**Problem set:**
**a)** In the passage about Queen's Faculty of Health Sciences, who leads the Canadian Institute for Military and Veteran Health Research?
**b)** Render this sentence from the passage about Queen's Faculty of Health Sciences in French: "It is built upon three interconnected pillars involving research, education, and at the foundation, the patient."
**c)** Carry the passage about Queen's Faculty of Health Sciences forward from its final sentence.

[Opening Selected passage section]

For example, Queen’s is now the epicentre of 26 university partners in the Canadian Institute for Military and Veteran Health Research, “CIMVHR”. Launched a year and half ago, the we are already seeing terrific progress in understanding the complex issue of caring for our military personnel, veterans, and their families. “CIMVHR” is led by a Rehab faculty member and Canadian military veteran, Dr. Alice Aiken.
Another hallmark program in the School is the International Centre for the Advancement of Community Based Rehabilitation “ICACBR”. For more than two decades the Centre has led the international development charge at Queen’s University, serving vulnerable populations in 20 nations including Bolivia, Tanzania, Bosnia-Herzegovina, Belize, Uganda, Bangladesh and India.
In the past, there was an unfortunate tendency for the health care professions to live in siloes: doctors in one; nurses in another; and occupational and physiotherapists in another. I can assure you this is not the case here.
We are just over a year into the implementation of a new unified strategic framework and vision for the Faculty of Health Sciences. It is built upon three interconnected pillars involving research, education, and at the foundation, the patient. Our new unified
vision for the faculty is to “ask questions, seek answers, advance care, and inspire change”.
This is all built upon the guiding principal that the success of our three schools, the faculty members, staff, and students like you, are inextricably linked.
Where are you in these three pillars and vision? The quick answer is all of the above. Our education pillar is dedicated to creating novel models of training – which will continue full speed while you are here. I’ve touched on research opportunities – but above all we will be judged ultimately be judged by how well we prepare you to look after our patients and the system that provides for their care.
So I want to challenge you, the class of 2015, to commit yourself to one day standing out in our health care system. You might think “how can I even think about standing out on my first day at Queen’s?” – simple – be restless and let that be your mantra for your time here.

[Closing Selected passage section]
[Opening Given entries section]

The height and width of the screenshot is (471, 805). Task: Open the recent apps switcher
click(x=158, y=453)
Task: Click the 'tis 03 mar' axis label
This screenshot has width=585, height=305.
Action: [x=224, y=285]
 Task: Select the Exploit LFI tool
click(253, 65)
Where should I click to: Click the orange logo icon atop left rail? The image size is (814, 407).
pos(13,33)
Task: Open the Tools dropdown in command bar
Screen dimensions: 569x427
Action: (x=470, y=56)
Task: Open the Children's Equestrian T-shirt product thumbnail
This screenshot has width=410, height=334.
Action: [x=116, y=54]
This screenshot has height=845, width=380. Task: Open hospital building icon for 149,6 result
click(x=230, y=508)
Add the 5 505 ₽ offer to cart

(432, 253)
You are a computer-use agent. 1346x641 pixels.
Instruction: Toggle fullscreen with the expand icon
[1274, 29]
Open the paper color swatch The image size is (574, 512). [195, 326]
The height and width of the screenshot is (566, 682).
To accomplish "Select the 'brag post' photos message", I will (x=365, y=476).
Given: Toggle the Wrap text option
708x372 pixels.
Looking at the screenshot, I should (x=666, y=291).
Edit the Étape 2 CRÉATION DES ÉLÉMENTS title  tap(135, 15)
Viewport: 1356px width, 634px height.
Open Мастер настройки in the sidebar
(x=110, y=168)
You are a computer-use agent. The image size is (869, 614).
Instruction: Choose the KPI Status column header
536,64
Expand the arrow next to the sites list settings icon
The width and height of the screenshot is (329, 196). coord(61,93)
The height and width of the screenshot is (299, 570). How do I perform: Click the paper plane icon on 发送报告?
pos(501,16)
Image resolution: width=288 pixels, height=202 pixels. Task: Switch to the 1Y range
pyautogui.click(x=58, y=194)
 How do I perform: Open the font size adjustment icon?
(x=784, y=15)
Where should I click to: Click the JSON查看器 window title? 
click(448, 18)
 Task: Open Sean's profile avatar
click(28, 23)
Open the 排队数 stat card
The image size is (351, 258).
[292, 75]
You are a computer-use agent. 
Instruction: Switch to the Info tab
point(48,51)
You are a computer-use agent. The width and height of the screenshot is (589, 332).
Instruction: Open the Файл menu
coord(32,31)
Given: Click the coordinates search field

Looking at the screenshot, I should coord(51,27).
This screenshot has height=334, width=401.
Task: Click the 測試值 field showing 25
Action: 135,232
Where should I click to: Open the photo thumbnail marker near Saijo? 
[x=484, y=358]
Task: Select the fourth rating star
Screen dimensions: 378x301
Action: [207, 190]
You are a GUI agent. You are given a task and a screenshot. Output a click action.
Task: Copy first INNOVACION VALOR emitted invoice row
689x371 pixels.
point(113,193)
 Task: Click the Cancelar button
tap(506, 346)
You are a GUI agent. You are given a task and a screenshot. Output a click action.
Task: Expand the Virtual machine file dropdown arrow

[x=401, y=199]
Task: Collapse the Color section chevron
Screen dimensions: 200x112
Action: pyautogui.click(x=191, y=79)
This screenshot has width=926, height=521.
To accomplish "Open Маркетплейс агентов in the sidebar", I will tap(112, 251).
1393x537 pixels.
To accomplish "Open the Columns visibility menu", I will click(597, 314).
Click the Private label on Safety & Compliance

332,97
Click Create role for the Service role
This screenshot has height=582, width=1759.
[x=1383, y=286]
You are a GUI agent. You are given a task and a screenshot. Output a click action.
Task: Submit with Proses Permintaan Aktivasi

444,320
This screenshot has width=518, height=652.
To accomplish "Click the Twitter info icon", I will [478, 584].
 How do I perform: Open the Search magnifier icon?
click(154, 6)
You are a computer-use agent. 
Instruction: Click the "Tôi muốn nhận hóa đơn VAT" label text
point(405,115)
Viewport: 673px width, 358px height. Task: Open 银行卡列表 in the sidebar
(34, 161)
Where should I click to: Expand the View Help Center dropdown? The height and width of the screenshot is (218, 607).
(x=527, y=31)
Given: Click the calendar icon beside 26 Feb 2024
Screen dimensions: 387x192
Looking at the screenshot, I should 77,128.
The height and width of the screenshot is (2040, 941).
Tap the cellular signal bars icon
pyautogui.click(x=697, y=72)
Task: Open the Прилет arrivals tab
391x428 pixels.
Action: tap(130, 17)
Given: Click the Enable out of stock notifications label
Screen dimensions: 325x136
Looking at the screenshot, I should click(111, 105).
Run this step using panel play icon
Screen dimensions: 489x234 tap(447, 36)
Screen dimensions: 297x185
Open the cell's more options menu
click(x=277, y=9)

[Closing Given entries section]

**Answers to the problems:**
**a)** Dr. Alice Aiken, a Rehab faculty member and Canadian military veteran.

**b)** Il repose sur trois piliers interdépendants portant sur la recherche, l'enseignement et, à la base, le patient.

**c)**
This province and this country will need your expertise. But they also need you to be engaged, and to become leaders in our system. It will be your responsibility to promote and advocate for an efficient health care system, one that delivers superb care to its patients at a cost that we, as a society can sustain. And it will be your responsibility to continue to fight for a system, wherein every patient has access to excellent care that is affordable and equal to all. And finally, it is going to be your responsibility to improve the system by making it safer, fairer, more responsive and more efficient. It’s not some administrator’s or politician’s problem. It’s up to health professionals to take charge, and work hard to effect system change for the benefits of Canadians. It won’t be easy, but as Edward R. Murrow, one the most famous journalists of the last century said, “difficulty is the excuse history never accepts”.
Now before you silently curse your dean for throwing down the gauntlet so soon, rest assured that using everything that I have just talked about, we are going to make sure that you are the best prepared rehabilitation specialists in this country; prepared to take leadership. Our dream is to make you better than us – to prepare you to do something special. Know that I make this promise to you with absolute confidence and commitment
And by the way, three years in, I am happy to report that “drinking from a fire hose” is pretty good. Cheryl and I have become Kingstonians, made great friends, our dog has begrudgingly adjusted, I work with great colleagues and our affection for Queen’s continues to grow. As dean, I would like to think that I have in some ways made a mark at Queen’s. I can tell you that Queen’s University has certainly made a powerful impression on me…one that will remain long after my time here; as it will for you too.
Thank you for the honour of addressing you, the class of 2015, as your dean.